Le agenzie di stampa e i periodici capitalisti, ovviamente, orchestrarono una campagna di disinformazione, elogiavano i "dissidenti" penetrati nell'ambasciata peruviana, tralasciando dall'informare sulla loro reale collocazione sociale e morale. Ma ogni cubano vedeva perfettamente che coloro che erano all'interno della sede erano i medesimi che vivevano di espedienti, commerci illeciti e furti, rifiutando il lavoro offertogli dalla Società, sognando di trasferirsi negli Stati Uniti in cerca di orizzonti più vasti per le loro attività. Alcuni, irresponsabilmente, portarono in quella bolgia anche piccoli bambini.
Il 1° Maggio, Fidel disse che ciò che più offese il popolo cubano fu che gli organi di informazione borghesi presentarono al mondo quella marmaglia come l'immagine del popolo stesso.

Nel museo si vedono le testimonianze di tutto ciò e di come le masse cubane risposero a tutto questo, spontaneamente, straordinariamente. In tutto il paese, nei mesi di aprile e maggio, si estesero le manifestazioni, i dibattiti e ogni forma di partecipazione in appoggio alla Rivoluzione. Le marce di milioni di persone dimostrarono l'isolamento nel quale vennero relegati gli antisociali che si concentrarono nell'ambasciata del Perù. Il popolo cubano espresse un ripudio energico, fu, soprattutto, una condanna morale, infamante!
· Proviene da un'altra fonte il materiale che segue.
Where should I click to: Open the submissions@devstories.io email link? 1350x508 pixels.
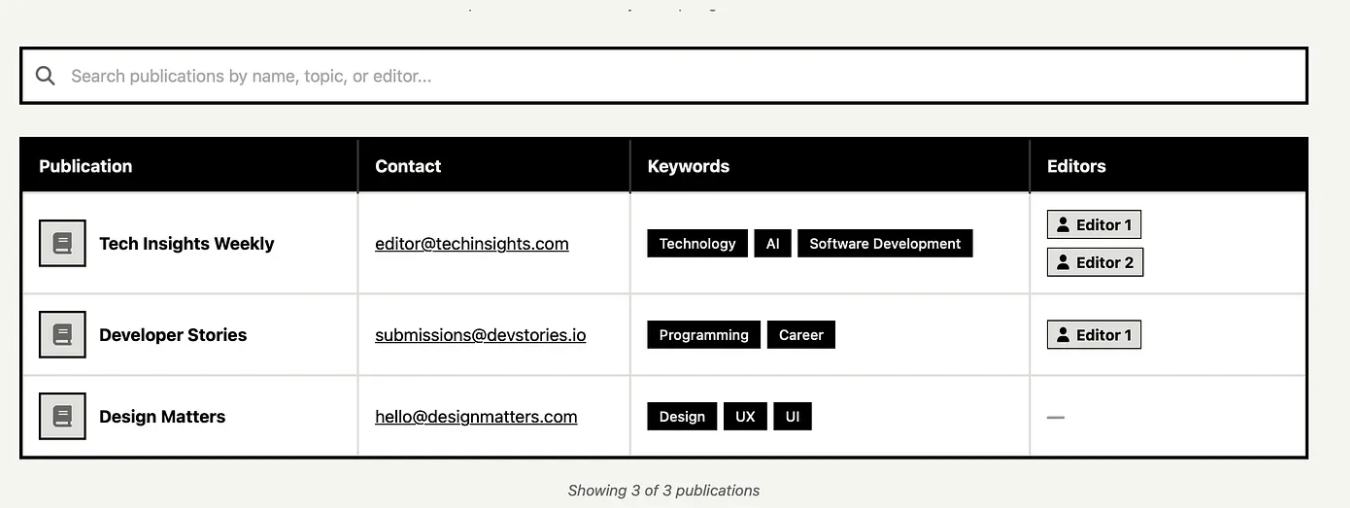coord(480,335)
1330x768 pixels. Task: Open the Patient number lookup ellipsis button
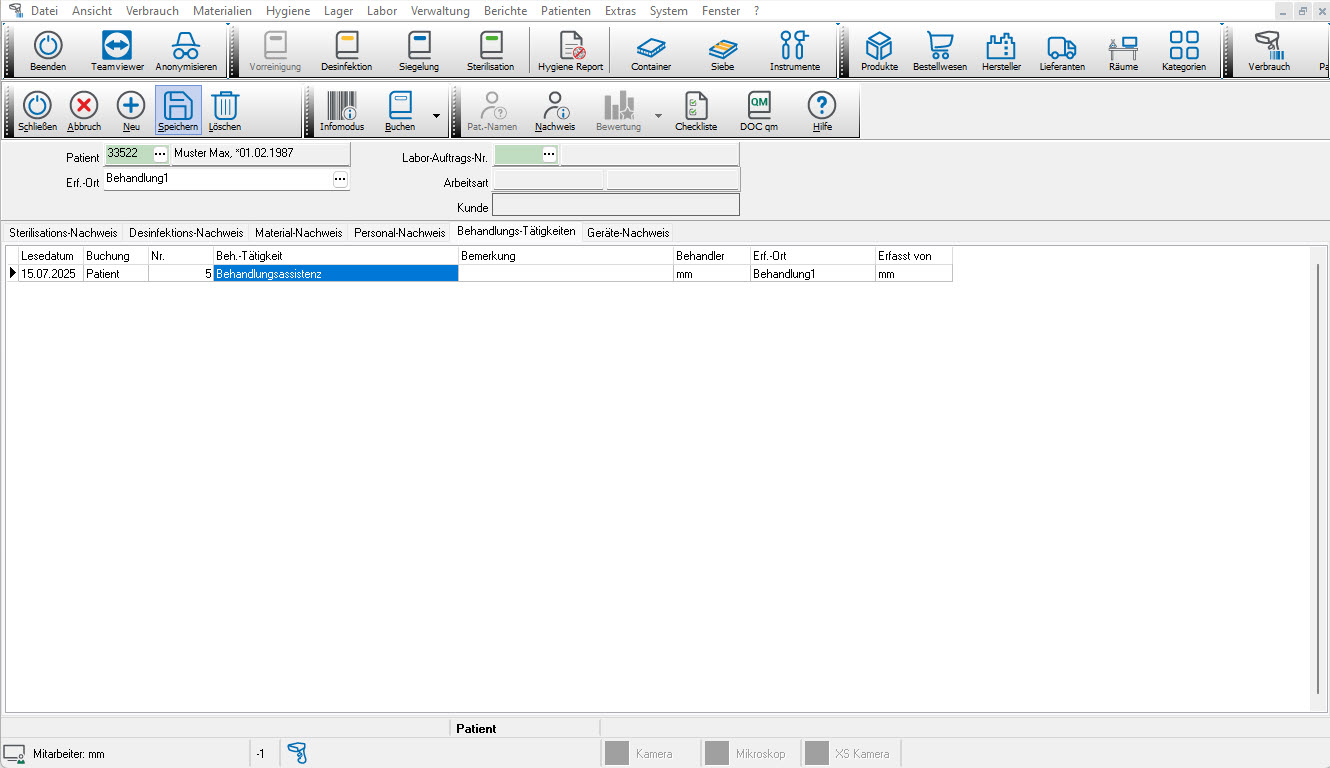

Il 1° Maggio si concentrarono nella Piazza della Rivoluzione praticamente tutti gli abitanti dell'Avana e dei paesi periferici. Le strade della città erano completamente deserte. Fidel, con i rappresentanti degli organismi di massa e i rappresentanti di altri paesi latino-americani, parlarono davanti ad una folla immensa. Ancora una volta, in un nuovo momento difficile, Cuba non era sola. Quella moltitudine riunita per esprimere il proprio appoggio alla Rivoluzione e al Socialismo diede vita ad una nuova giornata storica.
Il 17 maggio, in tutto il paese, si effettuarono manifestazioni in appoggio alla Rivoluzione Socialista, contro il blocco economico, i voli spia nord americani e la permanenza della Base Navale di Guantanamo. All'Avana il grande viale del Malecón si riempì di folla che sfilò per quasi dieci ore davanti all'Ufficio di Interessi degli Stati Uniti in Cuba.
In quei giorni, il popolo rivoluzionario dimostrò che in venti anni di lotta frontale contro l'imperialismo non aveva perso la sua combattività, ma era ancora più determinato nella sua coscienza e fervore rivoluzionario.

Gli antisociali se ne andarono stipati su battelli (venuti da Miami per prelevarli), inseguiti per tutta la vita dal monito di José Martí: "... dobbiamo caricare le navi di quegli insetti dannosi, che rodono le ossa alla Patria che li nutre ...".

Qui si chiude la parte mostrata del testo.